今月上旬に開催されたレッスルマニア36でホスト役を務め、WWE24/7チャンピオンにも輝いた元NFL選手のロブ・グロンコウスキーが、NFLに復帰することが明らかになった。

 NFLの2010年代の「オール・ディケイド・チーム」にも選ばれたグロンコウスキーは、2010年から18年シーズンまで9シーズンをニューイングランド・ペイトリオッツでプレー。

 プロボウル(オールスター戦)に5回、オールプロのファーストチームにも4度選ばれたNFLを代表するタイトエンドで、ペイトリオッツの3度のスーパーボウル制覇にも大きく貢献。2016年シーズン開幕前にはNFLのベスト100選手RANKINGで9位に選ばれ、現役最後のシーズンとなった2018年も15位にランクインした。

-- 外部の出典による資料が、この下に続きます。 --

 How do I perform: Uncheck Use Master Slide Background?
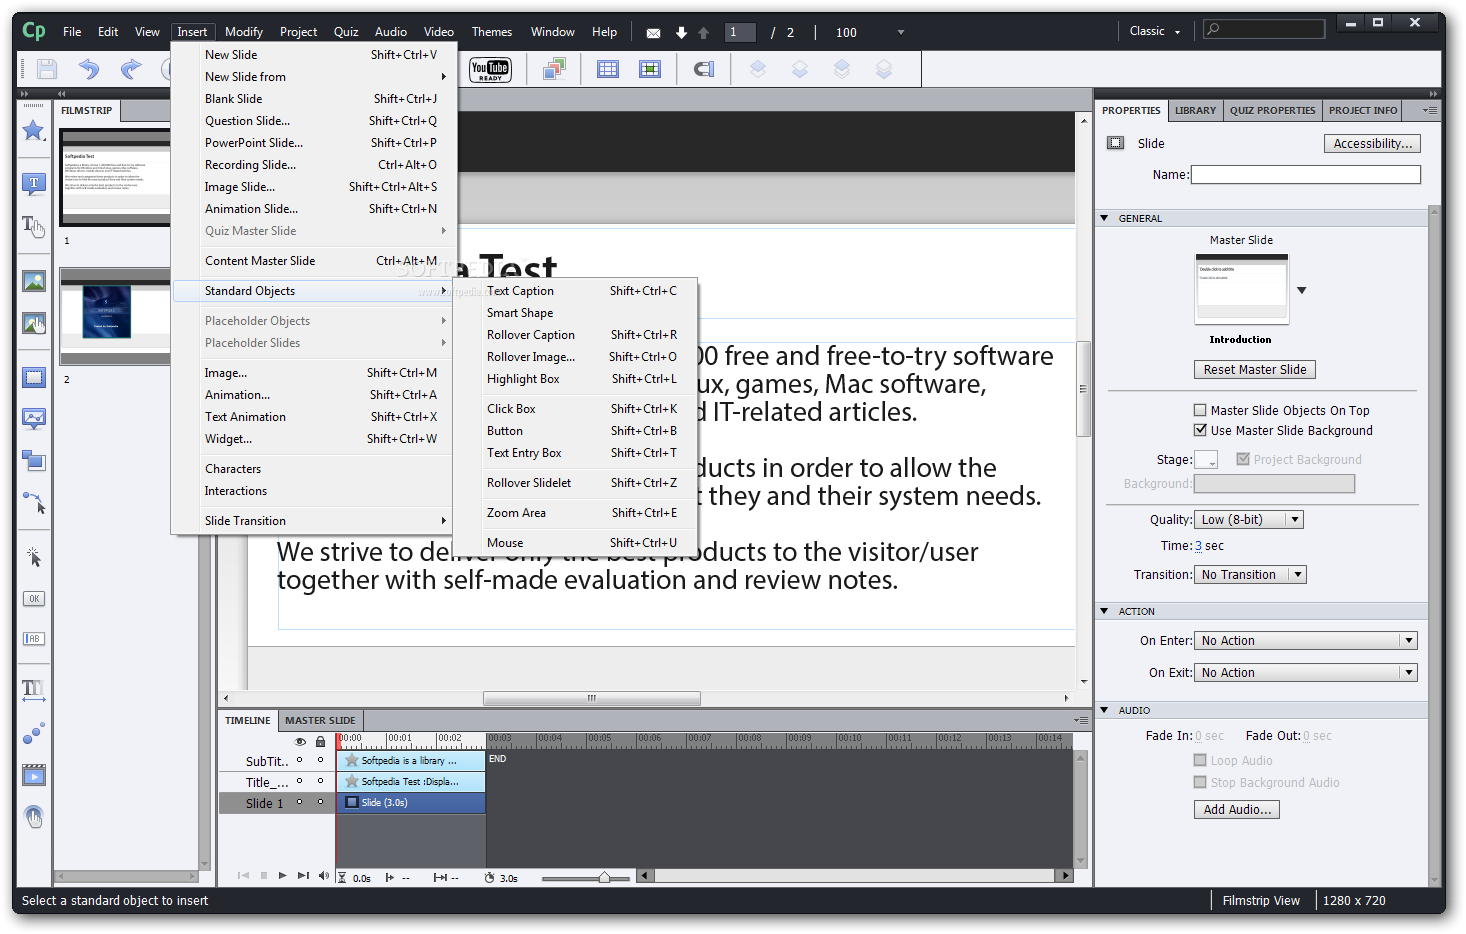tap(1200, 430)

 2013年シーズン中には前十字靭帯と内側側副靭帯を断裂。2016年シーズンにはスポーツ・ヘルニアで腰を手術。他にもハムストリングスや鼠径部を痛めたり、脳震盪を起こしたりして、NFLで9年間プレーしたグロンコウスキーは満身創痍の状態で29歳にして引退を発表。

 「アメフトをプレーすることに疲れてしまった。身体の調子は悪くはなく、アメフトをプレーできるけど、精神面がついていかない。アメフトをプレーする気力が湧いてこないんだ」と引退の本当の理由は、身体がボロボロなためではなく、精神面にあると説明していた。

 1シーズン、アメフトを離れて、プロレスなど好きなことをしてリフレッシュでき、グロンコウスキーの精神状態も上向きになり、再びアメフトのフィールドに戻る気力も湧いてきたのだろう。

 4月21日(日本時間22日)にペイトリオッツはグロンコウスキーに今年のドラフト7巡目指名権を付けてタンパベイ・バッカニアーズへトレード。バッカニアーズのドラフト4巡目指名権を手にした。

 ESPNの報道によると、グロンコウスキーの身体検査も終わり、トレードはオフィシャルに完了した。

 グロンコウスキーはFOXスポーツのジェイ・グレーザー記者に電話して、「I'm baaaaaackkkkkk!」とのメッセージを留守番電話に残した。

 その後、「俺は復帰する。やる気が戻ってくれば、フィールドの戻ると言い続けてきたが、やる気が出てきた。準備は整った」とのメッセージを携帯電話に送った。

 バッカニアーズはペイトリオッツ時代の相棒だったトム・ブレイディがこのオフに移籍したチーム。ペイトリオッツで3度優勝したブレイディ&グロンコウスキーのホットラインで、今度はバッカニアーズで優勝を狙う。

 また、バッカニアーズの本拠地「レイモンド・ジェームズ・スタジアム」は今年のレッスルマニアの舞台となるはずだった球場。無観客イベントとなったので開催場所もオーランドのWWEパフォーマンス・センターへ変更となってしまったが、レッスルマニアで大暴れできなかった鬱憤を、NFLの試合で晴らしてくれるだろう。